▶ [引用文本]:
这样的式子显然是不能得到确切的x的解，但是可以得到一个特解，还可以利用核空间来表示他的通解，通解可以用下式表示：

$c_{1\times 612} = (c_0,c_0,\cdots,c_0)_{1\times 612}+t_{1\times 100}*K_{100\times 612}$

• c_0表示当t都为0时的那一个特解
• K表示左核空间的一对基
• t是系数(未知)
  以此我们可以造一个格

$Q = \left( \begin{matrix} q & && \\ &q &&\\ & & \ddots&\\ &&&q \\ \end{matrix} \right)_{612\times612}$

$L = \left( \begin{matrix} K_{100\times 612} & 0_{100\times 1}\\ c_0& 1 \\ Q & 0_{612\times 1} \\ \end{matrix} \right)$

注意：造的格比较大，所以采用随机抽取t列K做规约，t太大会导致LLL时间太长，t太小可能规约不出来理想结果，测试后使用153(4*153=612)，最后规约的数拼在一起和直接规约结果是一样的，而且更省时

直接使用一下suhanhan师傅的exp
exp：

from multiprocessing import Pool
from random import shuffle
from tqdm import trange




def attack(range_):
    q = next_prime(1048576)  #1048583

    lwe_pubkey1, lwe_pubkey2 = load('lwe_public_key.sobj')

▶ [源材料]:
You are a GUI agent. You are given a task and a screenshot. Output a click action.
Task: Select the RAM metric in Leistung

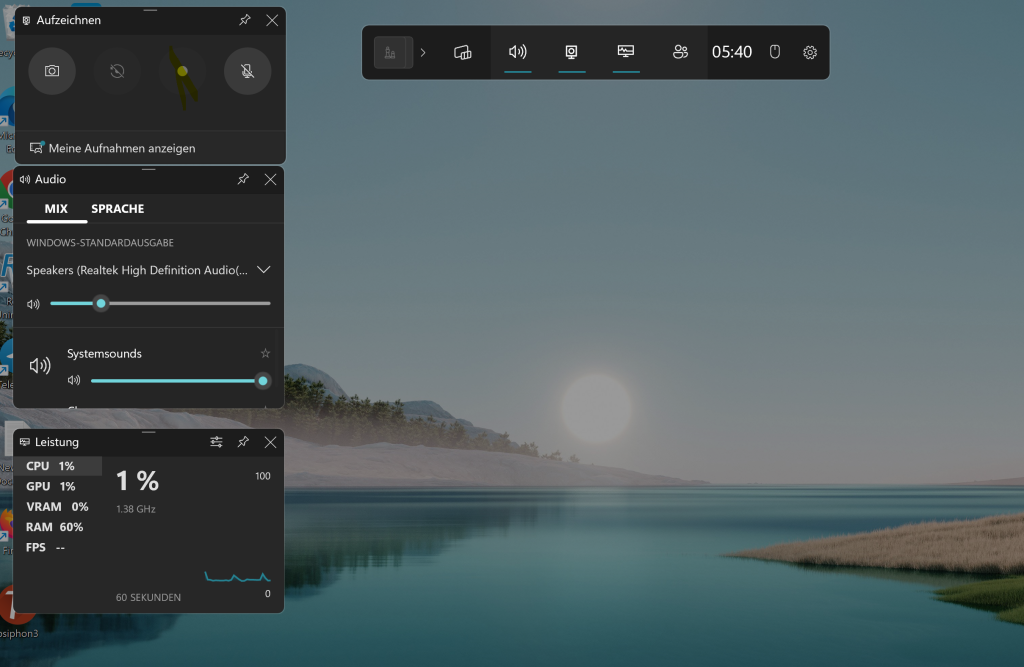click(55, 527)
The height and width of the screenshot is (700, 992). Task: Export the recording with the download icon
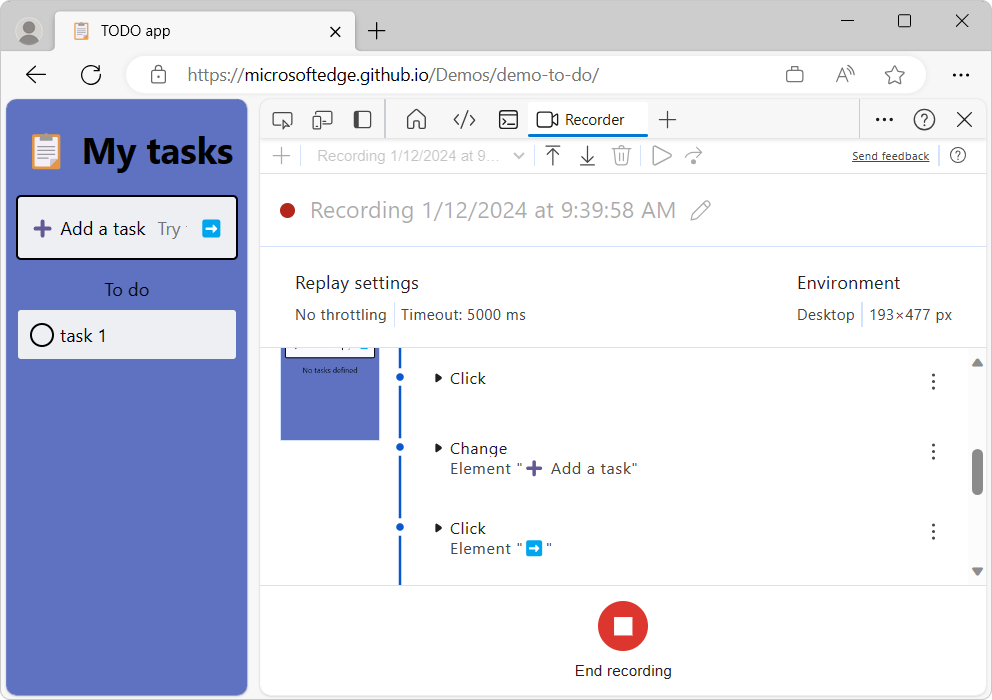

▶ [题目描述 1]: 列出引用文本的代码中用 from … import 语句导入的全部名称。
▶ [题目描述 2]: 从引用文本中摘出以“直接使用一下suhanhan师傅的exp”开头、一直到“lwe_pubkey2 = load('lwe_public_key.sobj')”为止的部分。
请仅依据引用文本作答。

▶ [回答 1]: Pool、shuffle、trange

▶ [回答 2]:
直接使用一下suhanhan师傅的exp
exp：

from multiprocessing import Pool
from random import shuffle
from tqdm import trange




def attack(range_):
    q = next_prime(1048576)  #1048583

    lwe_pubkey1, lwe_pubkey2 = load('lwe_public_key.sobj')